Tag Archives: france

Coping with Limitations

“The best camera is the one that’s with you” – heard this a million times and it’s not untrue. Anyhow, I quite often wish I would have my “real” camera with me instead of the crappy Samsung Galaxy S (or at least a Nokia 1020 ;))

In this picture here I decided to take a small hike after coming out of a supermarket in France. I went up a hill and immediately regretted I hadn’t taken my NEX shopping. The sun was relatively low, therefore making it incredibly hard to take a shot that didn’t overexpose the sky or underexpose the landscape.
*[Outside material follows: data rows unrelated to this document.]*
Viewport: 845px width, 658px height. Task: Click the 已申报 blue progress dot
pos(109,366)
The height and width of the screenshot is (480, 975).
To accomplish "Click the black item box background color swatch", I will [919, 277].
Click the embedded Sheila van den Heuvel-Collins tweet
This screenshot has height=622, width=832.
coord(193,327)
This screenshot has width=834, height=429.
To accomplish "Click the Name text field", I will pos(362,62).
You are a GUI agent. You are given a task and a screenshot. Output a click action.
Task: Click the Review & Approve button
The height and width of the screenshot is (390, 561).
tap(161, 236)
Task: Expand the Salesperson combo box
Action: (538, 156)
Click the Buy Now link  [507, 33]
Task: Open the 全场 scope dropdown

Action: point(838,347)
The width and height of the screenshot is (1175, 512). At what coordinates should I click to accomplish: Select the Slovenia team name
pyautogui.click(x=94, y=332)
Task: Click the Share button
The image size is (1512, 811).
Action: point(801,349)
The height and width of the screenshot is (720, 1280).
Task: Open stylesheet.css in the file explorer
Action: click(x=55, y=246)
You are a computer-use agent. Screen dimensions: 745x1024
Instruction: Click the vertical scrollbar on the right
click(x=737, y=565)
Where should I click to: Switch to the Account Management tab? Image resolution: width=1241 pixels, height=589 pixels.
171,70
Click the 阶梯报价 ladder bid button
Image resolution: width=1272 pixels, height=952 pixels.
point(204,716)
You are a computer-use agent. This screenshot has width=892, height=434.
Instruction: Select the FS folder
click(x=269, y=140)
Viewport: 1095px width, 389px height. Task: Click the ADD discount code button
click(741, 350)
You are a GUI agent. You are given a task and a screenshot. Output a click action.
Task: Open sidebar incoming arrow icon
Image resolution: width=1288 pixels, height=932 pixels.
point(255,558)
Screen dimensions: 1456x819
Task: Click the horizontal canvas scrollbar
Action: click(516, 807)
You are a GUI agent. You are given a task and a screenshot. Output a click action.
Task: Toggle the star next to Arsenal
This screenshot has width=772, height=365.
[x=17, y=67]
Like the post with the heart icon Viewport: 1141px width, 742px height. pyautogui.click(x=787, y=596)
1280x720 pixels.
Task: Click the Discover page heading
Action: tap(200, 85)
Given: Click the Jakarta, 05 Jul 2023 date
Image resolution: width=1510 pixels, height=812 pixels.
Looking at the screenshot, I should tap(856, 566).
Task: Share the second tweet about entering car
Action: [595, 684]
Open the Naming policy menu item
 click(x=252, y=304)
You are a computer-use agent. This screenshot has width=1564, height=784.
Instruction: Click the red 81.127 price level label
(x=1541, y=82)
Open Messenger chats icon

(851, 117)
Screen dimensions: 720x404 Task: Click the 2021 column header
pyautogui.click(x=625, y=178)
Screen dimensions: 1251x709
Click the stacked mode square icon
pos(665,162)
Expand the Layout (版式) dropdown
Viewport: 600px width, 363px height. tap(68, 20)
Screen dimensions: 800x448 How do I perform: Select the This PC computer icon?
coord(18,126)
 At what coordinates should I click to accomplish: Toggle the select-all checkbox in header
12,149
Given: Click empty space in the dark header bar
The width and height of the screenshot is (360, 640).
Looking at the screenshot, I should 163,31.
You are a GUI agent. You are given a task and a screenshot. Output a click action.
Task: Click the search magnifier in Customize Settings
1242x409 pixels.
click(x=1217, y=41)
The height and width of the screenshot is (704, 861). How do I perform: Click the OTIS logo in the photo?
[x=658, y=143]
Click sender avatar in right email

So I gave it a shot with the HDR app, but the result wasn’t quite good enough yet. In the end I decided that the best way to make up for the limitations of the camera in my mobile phone was taking away the colors. This allowed me to play a little more with contrast and brightness without producing completely unrealistic colors.

France in Black&White

I know, you can argue if I also had to put the frame, but what do you think in general – okay for a 3 year old smartphone camera?


The Hue of You

When I walked through the streets of a small town in France called Roussillon, I was immediately fascinated by the colors of the houses. While in Latin America one town is more colorful than the next one, sadly you don’t find much of that in Europe.

The Colors of Roussillon

This town was different, for one part because colors have always been an important aspect of this French town, as it is well know for the production of ochre.

The Colors of Roussillon

While many houses shared the color ochre as the basic color of their walls, all of them varied in hue as well as the color of the doors and window frames.

The Colors of Roussillon

Each house had it’s very own combination of colors, so much unlike the anonymity of a big city. In this town the houses possessed a character, just like the people living inside them.

The Colors of Roussillon

Naturally Saturated

Just a few days ago I visited the small French town of Roussillon. This city is famous for its large ochre fields. The colored mountains inspired the French scientist Jean-Étienne Astier to develop an industrial process for making ochre pigment. And when you get there, you can still feel this fascination.

Roussillon, Vaucluse

The red and yellow colored rocks are in a strange contrast to the green nature around them. Interestingly, the ocre is the reason for a flourishing fauna, allowing plants to grow there which you wouldn’t regularly find in the south of France.

Roussillon, Vaucluse

In the back of the pictures you can even see how the trees have been influenced by the ground they are standing on.

Roussillon, Vaucluse

Sometimes you feel like being on a different planet. Without any editing of the photos, they look almost unreal. Everything appears heavily saturated.

Roussillon, Vaucluse

It is really a beautiful place worth visiting. There is only one thing that might stop you from going: Just like in a Holi Festival your shoes won’t survive this adventure unharmed 😉

Roussillon, Vaucluse

Big Boys

While in the last years I have developed some grown up hobbies like photography, I have also held on to some hobbies which might by some considered childish, for example my love for computer games. On a flea market in Strasbourg I found a lucky guy who was never forced to get over his love for toy cars.

At the flea market

On flea markets you can find a lot of interesting people, among the sellers as well as among the buyers. There are always some, which obviously have no other choice in life but to sell/buy there. It is quite sad to see how people have to let go of things they love just because they need the money. Then you find others, who try to make pure crap into money and you have to wonder who in hell buys their trash. And of course, there are the fans of vintage. They buy stuff for the sole fact that it has been laying around for a while 😉

If you’ve never been at a flea market, give it a try. Even if you (like me) aren’t planning to buy something, it’s worth a look.

The Beginning

Everything has a beginning and this is mine: the HP PhotoSmart 318. Today most likely any smartphone camera would easily beat it, but back then in 2001 it was a revolution for me. With a resolution of 2 megapixels, no zoom and an memory for about 8 photos (until for quite some money I got a 128mb memory card), you had to deal with some limitations. On the other hand, at this time you were the cool guy with an lcd viewfinder while all people around you were with their noses on the camera.


So, this specific photo here was taken on my summer vacation 2001 in France and shows the Sénanque Abbey. While I have to agree that it’s not really hard taking a good photo of this place (just google, you’ll find likely billions), it is still one of my very first steps in digital photography.